There were 10 people registered to participate in the drive and others were seemingly interested, according to Sully. “I think we were definitely going to meet our quota.”
Muncie Field Representative for the Indiana Blood Center, Kristine Piece, told Sully that they had to cancel the drive due to inventory issues.
“Indiana Blood Center constantly evaluates our operation to ensure that we collect responsibly and efficiently at all times of the year,” Pierce said.
However, IBC released a statement on their website just two months ago stating that Indiana is suffering from a statewide blood-shortage due to cancelled drives in the winter months.
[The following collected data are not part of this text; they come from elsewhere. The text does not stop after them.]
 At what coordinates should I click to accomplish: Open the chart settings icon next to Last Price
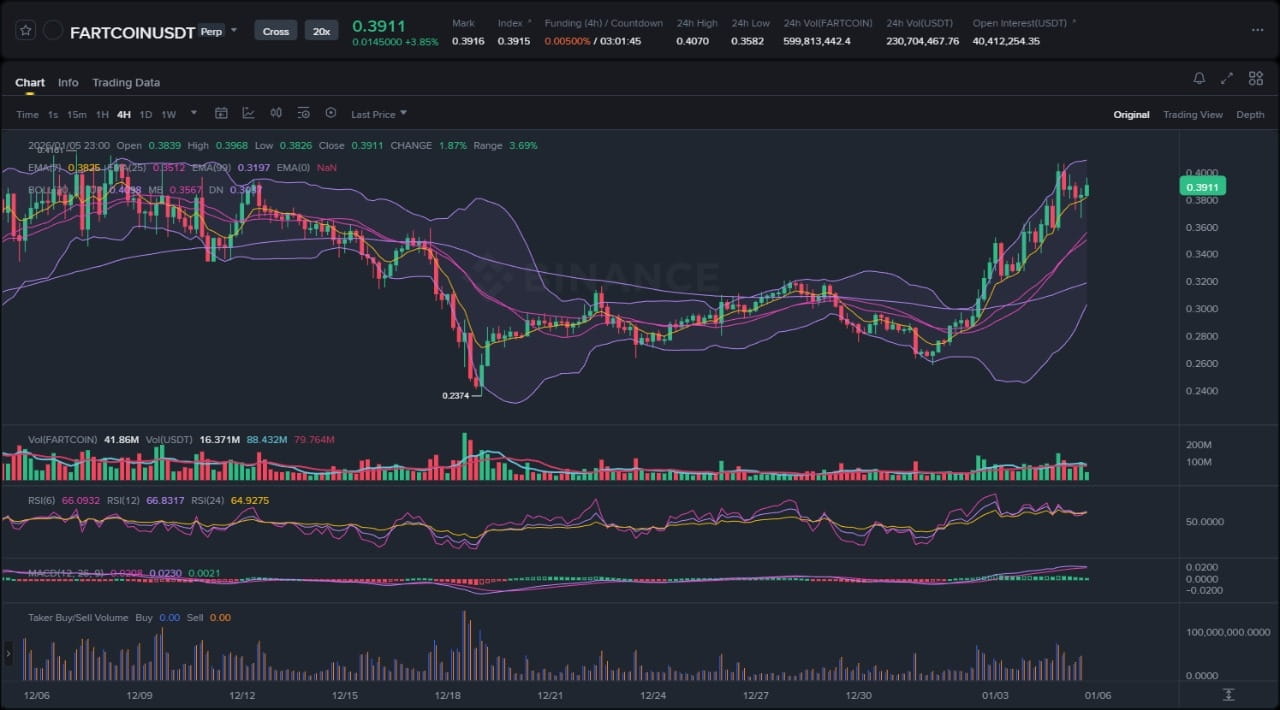(331, 114)
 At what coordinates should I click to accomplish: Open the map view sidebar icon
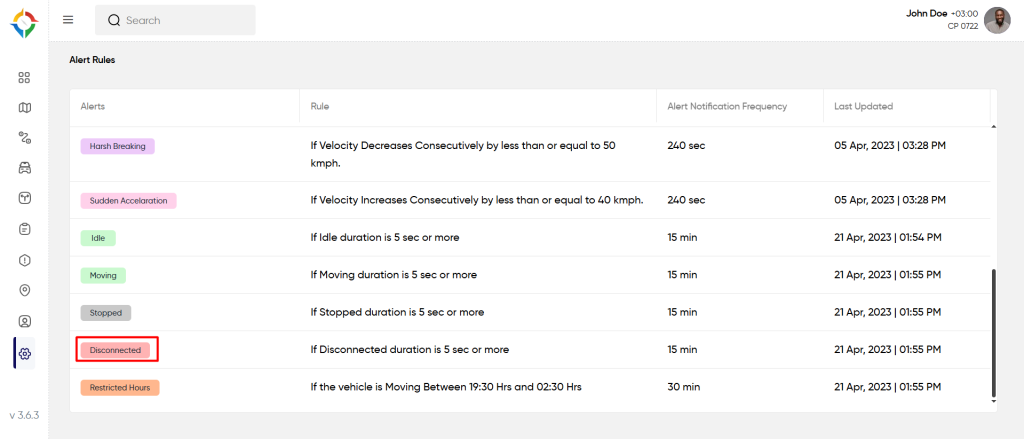click(x=25, y=108)
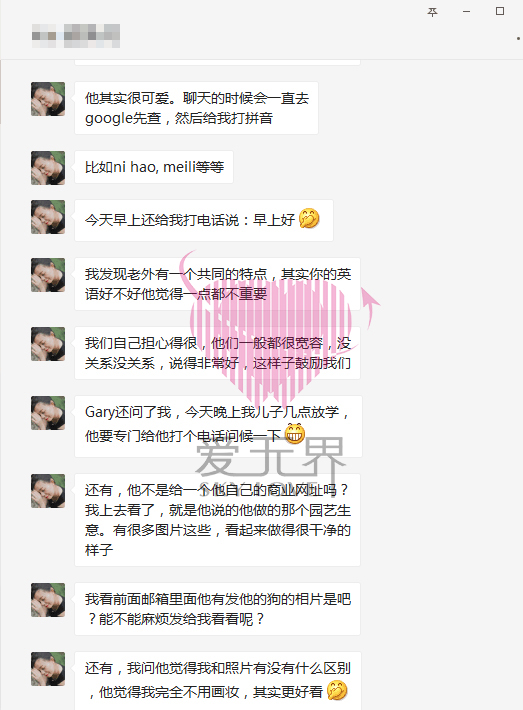
Task: Select the message asking for 狗的相片
Action: (x=217, y=609)
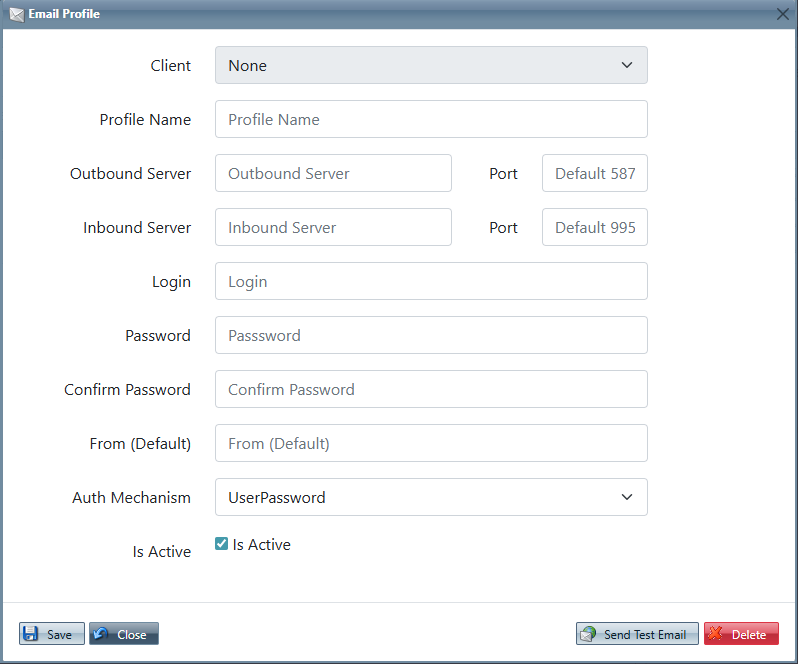Click into the Outbound Server field
Image resolution: width=798 pixels, height=664 pixels.
(333, 173)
In their statement they encouraged Hoosiers to donate blood at centers across Indiana, including in Muncie.
“Changes in healthcare mean blood utilization is down nationwide,” Pierce said. “The blood supply changes daily.”
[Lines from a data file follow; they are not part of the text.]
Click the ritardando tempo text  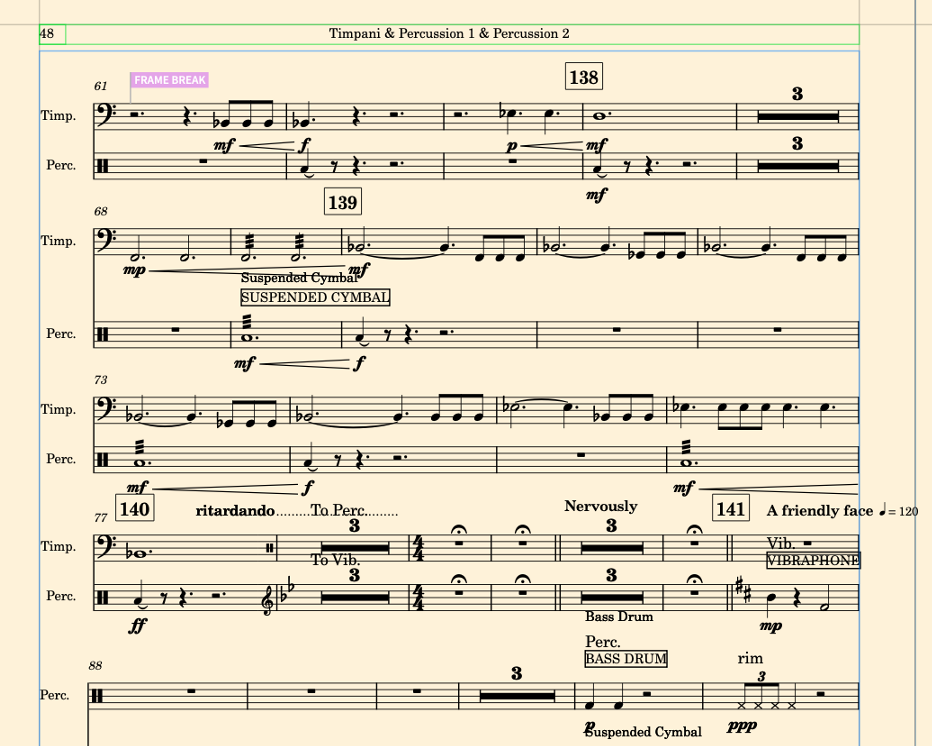235,511
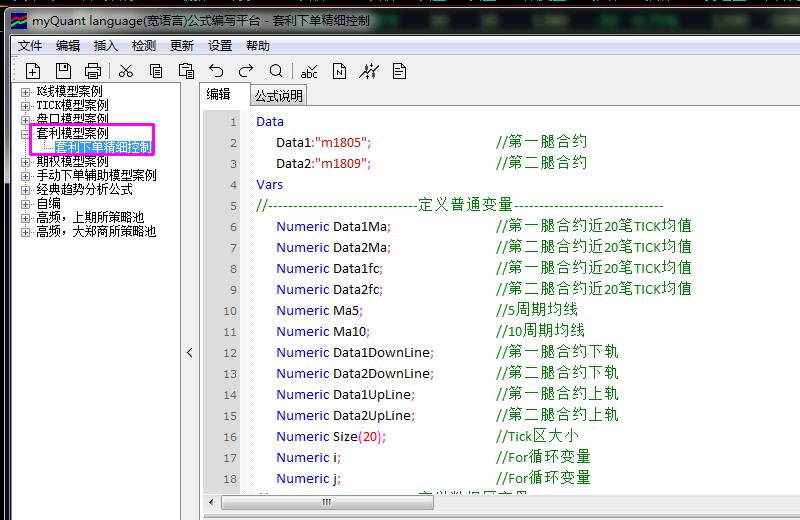This screenshot has width=800, height=520.
Task: Open the 文件 menu
Action: coord(30,45)
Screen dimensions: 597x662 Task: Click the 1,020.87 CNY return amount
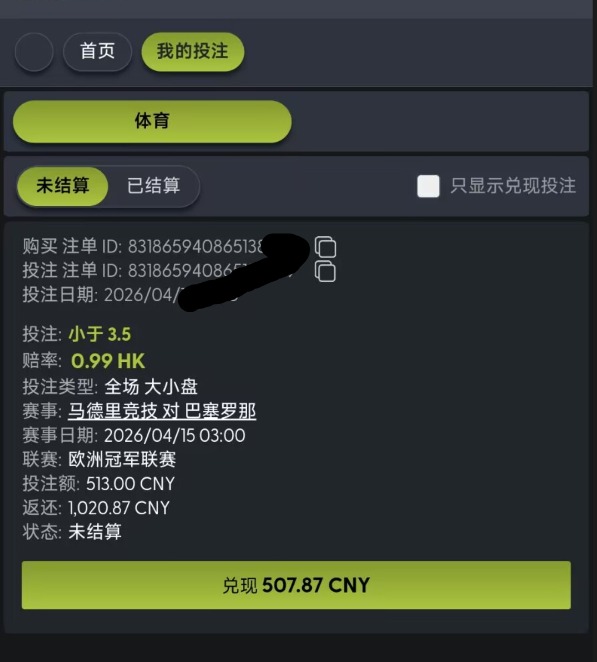(119, 508)
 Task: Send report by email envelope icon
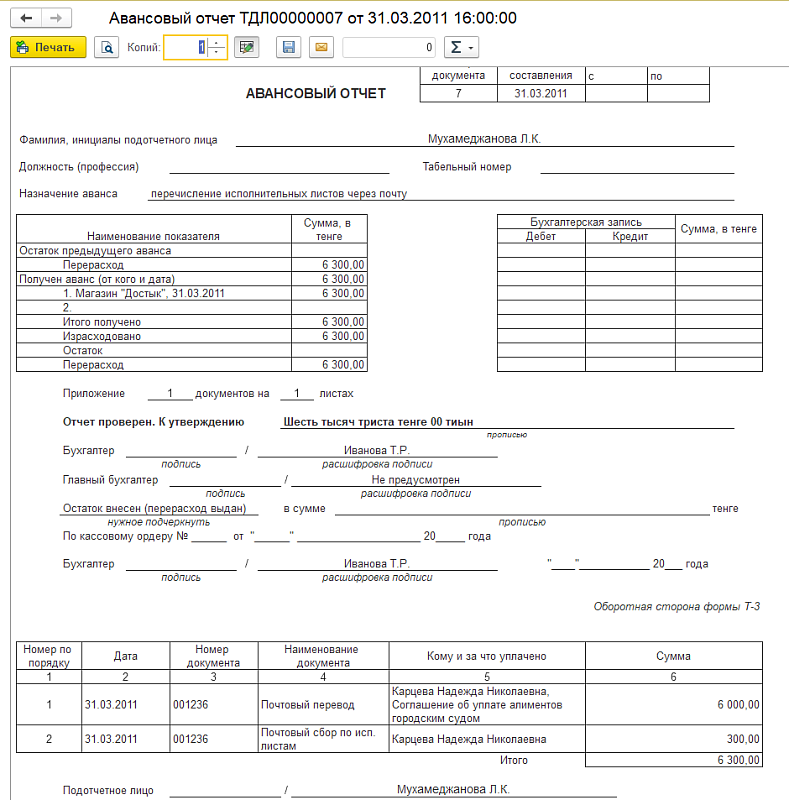321,47
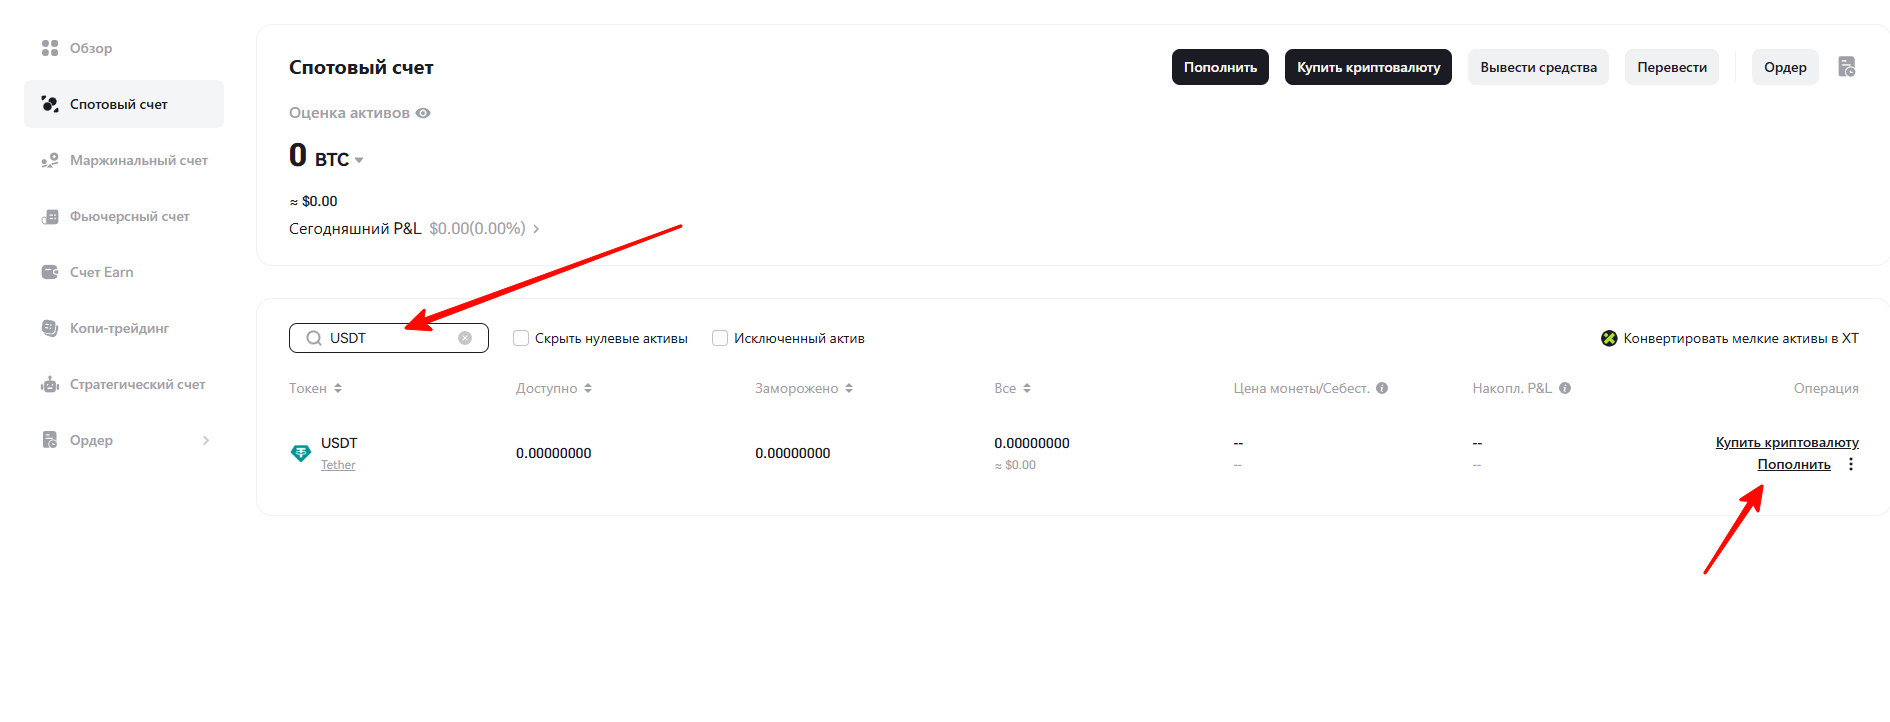Open Маржинальный счет in the sidebar
The image size is (1890, 722).
tap(138, 160)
But just one week after the “ Muslims for Life” blood drive was cancelled, the IBC sponsored a drive on Ball State’s campus in partnership with Greek Life organizations.
“I don’t know why our blood drive was cancelled but theirs was allowed to go on,” Sully said. “I don’t know the politics behind that, unfortunately.”
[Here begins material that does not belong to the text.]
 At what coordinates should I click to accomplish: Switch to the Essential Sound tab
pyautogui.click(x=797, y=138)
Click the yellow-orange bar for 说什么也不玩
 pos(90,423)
Kristine Pierce chose not to add additional comments in regards to the cancellation. IBC Communications Director Andrea Fagan could not be reached for comment.
Ball State Student Sadie Sial identifies as a non-denominational Muslim, and her parents belong to the Ahmadiyya Muslim Community. She has participated in multiple blood drives through the Indiana Blood Center.
“I know there are still blood drives going on,” Sial said. “From my understanding, whenever you talk to blood donation groups, they say ‘we are always looking for donors,’ whether it’s a need or not.”
She explained that while there were probably several possible reasons to cancel the drive, the one obvious reason is disheartening.
“Because the part of the world that we’re in, here in America, I can 100 percent conjure up something in my mind saying, ‘Oh, they’re just canceling this because they don’t want to deal with Muslims,” Sial said.
After it was announced that the “Muslims for Life” blood drive was cancelled, the IBC did extend an invitation to the Ahmadiyya Muslim Community to join with the blood drive co-sponsored by “Angels for Life” and Greek Life organizations. But, Sully and those at Peace Center declined the offer.
“We decided against it,” Sully said. “We didn’t want our message of ‘Muslims for Life’ to get lost.”
The IBC also assured them that they would “do everything in their power to never let this happen again,” according to Sully.
While the IBC provided information to the Peace Center and assured they would not cancel another drive, the lack of transparency about why other blood drives have not been cancelled is still troubling for some.
“They could just show the facts,” Sial said. “Why are they [IBC] feeling uncomfortable? Why are they able to come to Ball State University and host various blood drives, that I get emails about all the time, but they keep canceling on this one group?”
Donors who participated in the Greek Life blood drive on Ball State’s campus were confused to hear about the drive that was cancelled just a week prior. Christine Edgeman understands that there may never be full-transparency.
“I think it’s going to be one of those things where we just don’t know why [it happened],” Edgeman said. “But, I would like to know why.”
The questions raised surrounding the cancellation of this drive have prompted questions among aforementioned students, donors and workers that are likely to go unanswered. The IBC states on their website that they believe in “Respecting the dignity of every person with whom we associate” and “The sharing of different views on how to achieve the vision.”
The Peace Center is planning to reschedule the blood drive for next semester, near the anniversary of 9/11.